Saved entries:

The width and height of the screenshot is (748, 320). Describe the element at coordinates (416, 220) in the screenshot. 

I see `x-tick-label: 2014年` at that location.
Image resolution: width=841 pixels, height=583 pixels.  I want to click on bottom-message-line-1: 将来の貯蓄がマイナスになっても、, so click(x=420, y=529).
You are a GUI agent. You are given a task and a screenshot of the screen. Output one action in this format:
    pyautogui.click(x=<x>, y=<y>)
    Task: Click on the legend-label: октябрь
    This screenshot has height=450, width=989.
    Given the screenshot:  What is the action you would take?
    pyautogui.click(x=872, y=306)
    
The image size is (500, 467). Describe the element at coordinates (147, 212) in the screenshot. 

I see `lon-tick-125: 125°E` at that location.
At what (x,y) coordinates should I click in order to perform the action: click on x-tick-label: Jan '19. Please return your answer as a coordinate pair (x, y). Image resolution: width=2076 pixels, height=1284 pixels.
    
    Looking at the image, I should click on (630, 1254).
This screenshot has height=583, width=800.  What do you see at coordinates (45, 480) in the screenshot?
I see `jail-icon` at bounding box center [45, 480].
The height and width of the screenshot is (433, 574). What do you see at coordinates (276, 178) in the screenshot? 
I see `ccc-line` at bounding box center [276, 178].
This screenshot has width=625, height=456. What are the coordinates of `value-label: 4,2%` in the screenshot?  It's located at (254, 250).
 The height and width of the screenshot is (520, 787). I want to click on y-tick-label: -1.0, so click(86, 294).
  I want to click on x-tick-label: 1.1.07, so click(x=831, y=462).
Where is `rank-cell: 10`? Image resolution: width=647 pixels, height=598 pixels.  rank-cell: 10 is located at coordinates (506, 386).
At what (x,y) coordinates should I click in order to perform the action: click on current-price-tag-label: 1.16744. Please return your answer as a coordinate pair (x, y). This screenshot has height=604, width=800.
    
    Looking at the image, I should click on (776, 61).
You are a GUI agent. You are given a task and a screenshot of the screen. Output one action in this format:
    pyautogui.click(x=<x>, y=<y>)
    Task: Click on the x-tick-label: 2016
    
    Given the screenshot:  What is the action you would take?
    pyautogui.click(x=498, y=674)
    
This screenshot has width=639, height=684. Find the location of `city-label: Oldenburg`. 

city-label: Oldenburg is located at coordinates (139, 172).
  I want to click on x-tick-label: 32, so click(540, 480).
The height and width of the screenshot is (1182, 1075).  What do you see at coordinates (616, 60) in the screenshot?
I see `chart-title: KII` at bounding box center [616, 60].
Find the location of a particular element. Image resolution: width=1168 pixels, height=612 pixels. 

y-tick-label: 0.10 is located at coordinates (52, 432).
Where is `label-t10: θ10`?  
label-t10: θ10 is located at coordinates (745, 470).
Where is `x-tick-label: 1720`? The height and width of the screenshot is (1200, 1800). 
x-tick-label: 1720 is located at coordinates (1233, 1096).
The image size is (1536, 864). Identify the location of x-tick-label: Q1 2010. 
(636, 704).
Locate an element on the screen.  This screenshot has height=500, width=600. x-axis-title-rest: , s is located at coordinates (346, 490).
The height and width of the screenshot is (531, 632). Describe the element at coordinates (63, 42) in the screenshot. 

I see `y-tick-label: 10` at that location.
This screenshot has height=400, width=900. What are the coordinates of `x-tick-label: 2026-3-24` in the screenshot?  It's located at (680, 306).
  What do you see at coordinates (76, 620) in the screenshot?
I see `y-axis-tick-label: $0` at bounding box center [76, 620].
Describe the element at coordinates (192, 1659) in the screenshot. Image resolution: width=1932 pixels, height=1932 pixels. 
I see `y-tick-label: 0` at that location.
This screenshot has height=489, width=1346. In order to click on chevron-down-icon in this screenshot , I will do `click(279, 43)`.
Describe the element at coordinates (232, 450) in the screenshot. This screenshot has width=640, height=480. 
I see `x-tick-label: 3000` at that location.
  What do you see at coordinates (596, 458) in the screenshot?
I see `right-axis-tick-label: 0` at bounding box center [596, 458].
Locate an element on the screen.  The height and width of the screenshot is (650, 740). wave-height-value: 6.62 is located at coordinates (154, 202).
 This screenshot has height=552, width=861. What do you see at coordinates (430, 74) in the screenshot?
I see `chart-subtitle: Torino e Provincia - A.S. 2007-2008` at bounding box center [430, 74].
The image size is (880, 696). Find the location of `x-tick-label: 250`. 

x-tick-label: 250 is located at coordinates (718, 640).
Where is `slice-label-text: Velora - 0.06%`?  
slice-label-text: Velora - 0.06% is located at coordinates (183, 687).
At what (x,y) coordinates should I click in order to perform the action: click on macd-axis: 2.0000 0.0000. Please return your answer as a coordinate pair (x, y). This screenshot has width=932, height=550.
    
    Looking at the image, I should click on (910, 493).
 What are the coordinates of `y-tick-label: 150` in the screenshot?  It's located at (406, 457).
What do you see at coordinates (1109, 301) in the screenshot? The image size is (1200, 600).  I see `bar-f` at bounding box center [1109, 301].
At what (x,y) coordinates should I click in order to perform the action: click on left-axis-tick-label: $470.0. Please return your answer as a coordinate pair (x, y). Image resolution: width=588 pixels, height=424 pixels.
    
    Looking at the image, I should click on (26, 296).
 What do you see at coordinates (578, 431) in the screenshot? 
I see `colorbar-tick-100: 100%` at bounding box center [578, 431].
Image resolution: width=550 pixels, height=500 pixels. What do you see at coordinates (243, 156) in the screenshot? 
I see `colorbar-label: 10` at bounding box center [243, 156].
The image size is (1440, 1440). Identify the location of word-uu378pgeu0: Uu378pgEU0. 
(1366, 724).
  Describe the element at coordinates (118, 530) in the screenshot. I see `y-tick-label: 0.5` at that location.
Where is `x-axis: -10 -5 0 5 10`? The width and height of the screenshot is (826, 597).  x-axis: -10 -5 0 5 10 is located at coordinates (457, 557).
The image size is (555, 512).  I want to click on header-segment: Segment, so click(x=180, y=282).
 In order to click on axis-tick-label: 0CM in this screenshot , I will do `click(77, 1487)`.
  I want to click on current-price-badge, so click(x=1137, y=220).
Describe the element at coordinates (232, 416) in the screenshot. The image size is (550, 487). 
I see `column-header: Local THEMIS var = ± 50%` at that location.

DESCRIPTION OF THE TASK: Please reproduce all of the material above word for word, every line in its original order.

PROBLEM SOLUTION:
The width and height of the screenshot is (748, 320). Describe the element at coordinates (416, 220) in the screenshot. 

I see `x-tick-label: 2014年` at that location.
Image resolution: width=841 pixels, height=583 pixels.  I want to click on bottom-message-line-1: 将来の貯蓄がマイナスになっても、, so click(x=420, y=529).
You are a GUI agent. You are given a task and a screenshot of the screen. Output one action in this format:
    pyautogui.click(x=<x>, y=<y>)
    Task: Click on the legend-label: октябрь
    This screenshot has height=450, width=989.
    Given the screenshot:  What is the action you would take?
    pyautogui.click(x=872, y=306)
    
The image size is (500, 467). Describe the element at coordinates (147, 212) in the screenshot. 

I see `lon-tick-125: 125°E` at that location.
At what (x,y) coordinates should I click in order to perform the action: click on x-tick-label: Jan '19. Please return your answer as a coordinate pair (x, y). Image resolution: width=2076 pixels, height=1284 pixels.
    
    Looking at the image, I should click on (630, 1254).
This screenshot has height=583, width=800.  What do you see at coordinates (45, 480) in the screenshot?
I see `jail-icon` at bounding box center [45, 480].
The height and width of the screenshot is (433, 574). What do you see at coordinates (276, 178) in the screenshot? 
I see `ccc-line` at bounding box center [276, 178].
This screenshot has width=625, height=456. What are the coordinates of `value-label: 4,2%` in the screenshot?  It's located at (254, 250).
 The height and width of the screenshot is (520, 787). I want to click on y-tick-label: -1.0, so click(86, 294).
  I want to click on x-tick-label: 1.1.07, so click(x=831, y=462).
Where is `rank-cell: 10`? Image resolution: width=647 pixels, height=598 pixels.  rank-cell: 10 is located at coordinates (506, 386).
At what (x,y) coordinates should I click in order to perform the action: click on current-price-tag-label: 1.16744. Please return your answer as a coordinate pair (x, y). This screenshot has height=604, width=800.
    
    Looking at the image, I should click on (776, 61).
You are a GUI agent. You are given a task and a screenshot of the screen. Output one action in this format:
    pyautogui.click(x=<x>, y=<y>)
    Task: Click on the x-tick-label: 2016
    
    Given the screenshot:  What is the action you would take?
    pyautogui.click(x=498, y=674)
    
This screenshot has width=639, height=684. Find the location of `city-label: Oldenburg`. 

city-label: Oldenburg is located at coordinates (139, 172).
  I want to click on x-tick-label: 32, so click(540, 480).
The height and width of the screenshot is (1182, 1075).  What do you see at coordinates (616, 60) in the screenshot?
I see `chart-title: KII` at bounding box center [616, 60].
Find the location of a particular element. Image resolution: width=1168 pixels, height=612 pixels. 

y-tick-label: 0.10 is located at coordinates (52, 432).
Where is `label-t10: θ10`?  
label-t10: θ10 is located at coordinates (745, 470).
Where is `x-tick-label: 1720`? The height and width of the screenshot is (1200, 1800). 
x-tick-label: 1720 is located at coordinates (1233, 1096).
The image size is (1536, 864). Identify the location of x-tick-label: Q1 2010. 
(636, 704).
Locate an element on the screen.  This screenshot has height=500, width=600. x-axis-title-rest: , s is located at coordinates (346, 490).
The height and width of the screenshot is (531, 632). Describe the element at coordinates (63, 42) in the screenshot. 

I see `y-tick-label: 10` at that location.
This screenshot has height=400, width=900. What are the coordinates of `x-tick-label: 2026-3-24` in the screenshot?  It's located at (680, 306).
  What do you see at coordinates (76, 620) in the screenshot?
I see `y-axis-tick-label: $0` at bounding box center [76, 620].
Describe the element at coordinates (192, 1659) in the screenshot. Image resolution: width=1932 pixels, height=1932 pixels. 
I see `y-tick-label: 0` at that location.
This screenshot has height=489, width=1346. In order to click on chevron-down-icon in this screenshot , I will do `click(279, 43)`.
Describe the element at coordinates (232, 450) in the screenshot. This screenshot has width=640, height=480. 
I see `x-tick-label: 3000` at that location.
  What do you see at coordinates (596, 458) in the screenshot?
I see `right-axis-tick-label: 0` at bounding box center [596, 458].
Locate an element on the screen.  The height and width of the screenshot is (650, 740). wave-height-value: 6.62 is located at coordinates (154, 202).
 This screenshot has height=552, width=861. What do you see at coordinates (430, 74) in the screenshot?
I see `chart-subtitle: Torino e Provincia - A.S. 2007-2008` at bounding box center [430, 74].
The image size is (880, 696). Find the location of `x-tick-label: 250`. 

x-tick-label: 250 is located at coordinates (718, 640).
Where is `slice-label-text: Velora - 0.06%`?  
slice-label-text: Velora - 0.06% is located at coordinates (183, 687).
At what (x,y) coordinates should I click in order to perform the action: click on macd-axis: 2.0000 0.0000. Please return your answer as a coordinate pair (x, y). This screenshot has width=932, height=550.
    
    Looking at the image, I should click on (910, 493).
 What are the coordinates of `y-tick-label: 150` in the screenshot?  It's located at (406, 457).
What do you see at coordinates (1109, 301) in the screenshot? The image size is (1200, 600).  I see `bar-f` at bounding box center [1109, 301].
At what (x,y) coordinates should I click in order to perform the action: click on left-axis-tick-label: $470.0. Please return your answer as a coordinate pair (x, y). Image resolution: width=588 pixels, height=424 pixels.
    
    Looking at the image, I should click on (26, 296).
 What do you see at coordinates (578, 431) in the screenshot? 
I see `colorbar-tick-100: 100%` at bounding box center [578, 431].
Image resolution: width=550 pixels, height=500 pixels. What do you see at coordinates (243, 156) in the screenshot? 
I see `colorbar-label: 10` at bounding box center [243, 156].
The image size is (1440, 1440). Identify the location of word-uu378pgeu0: Uu378pgEU0. 
(1366, 724).
  Describe the element at coordinates (118, 530) in the screenshot. I see `y-tick-label: 0.5` at that location.
Where is `x-axis: -10 -5 0 5 10`? The width and height of the screenshot is (826, 597).  x-axis: -10 -5 0 5 10 is located at coordinates (457, 557).
The image size is (555, 512).  I want to click on header-segment: Segment, so click(x=180, y=282).
 In order to click on axis-tick-label: 0CM in this screenshot , I will do `click(77, 1487)`.
  I want to click on current-price-badge, so click(x=1137, y=220).
Describe the element at coordinates (232, 416) in the screenshot. The image size is (550, 487). 
I see `column-header: Local THEMIS var = ± 50%` at that location.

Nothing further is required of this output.